§ **STUDY MATERIAL**:
━━━━━━━━━━━━━━━━━━━━
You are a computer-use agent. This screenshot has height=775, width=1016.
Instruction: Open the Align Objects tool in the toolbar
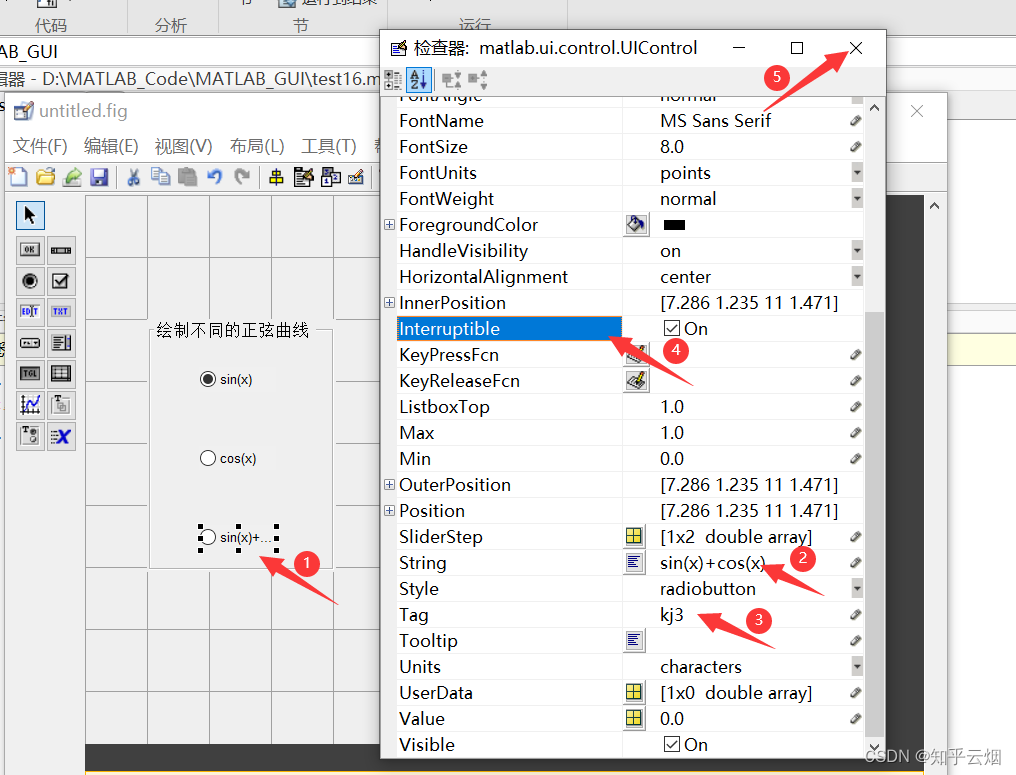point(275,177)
━━━━━━━━━━━━━━━━━━━━
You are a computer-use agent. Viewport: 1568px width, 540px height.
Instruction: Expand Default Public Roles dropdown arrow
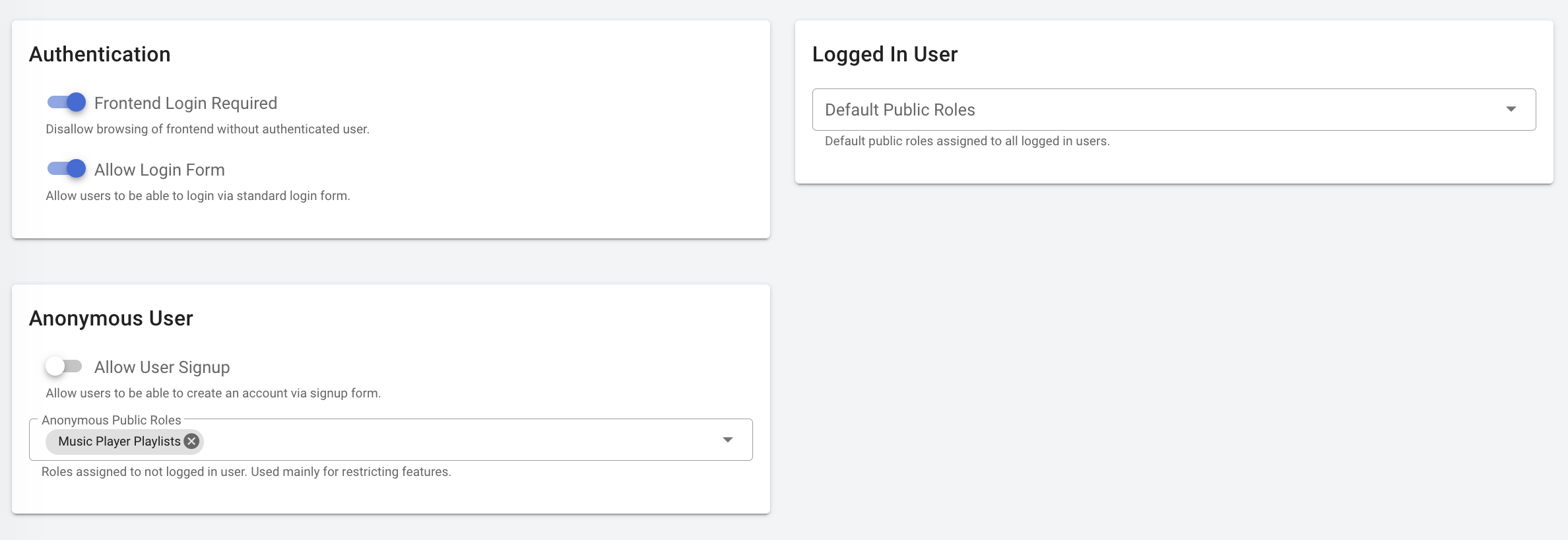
━━━━━━━━━━━━━━━━━━━━
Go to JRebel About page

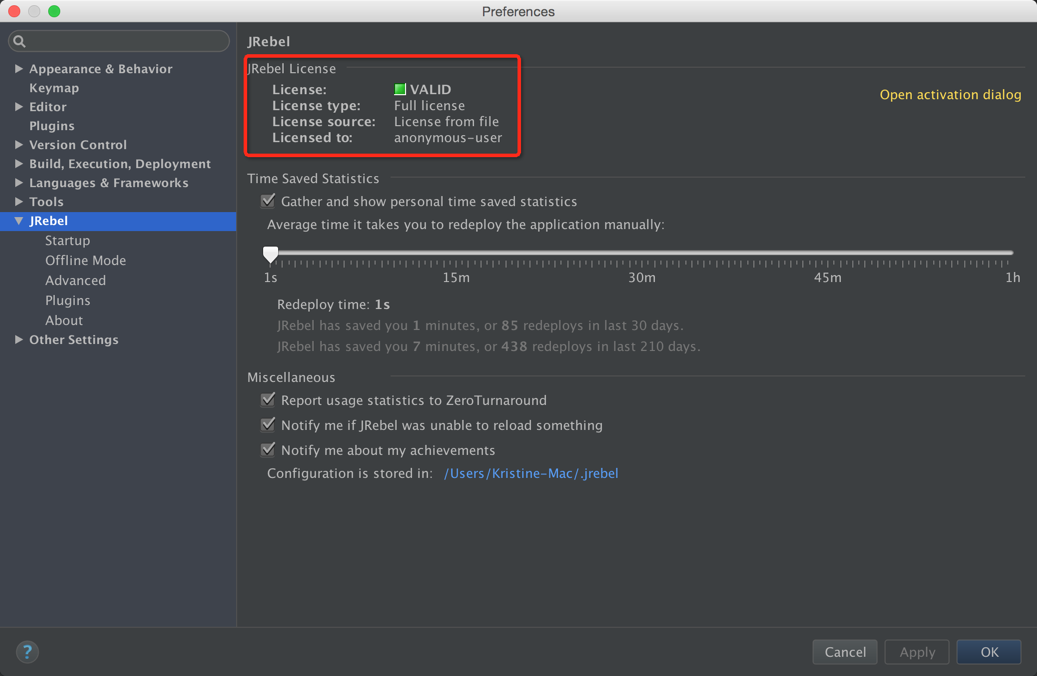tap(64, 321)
━━━━━━━━━━━━━━━━━━━━
§ **WHAT YOU HAVE TO DO**: Using the entries above, find all lines with "width". Copy them.

§ **SOLUTION**:
You are a computer-use agent. This screenshot has height=775, width=1016.
You are a computer-use agent. Viewport: 1568px width, 540px height.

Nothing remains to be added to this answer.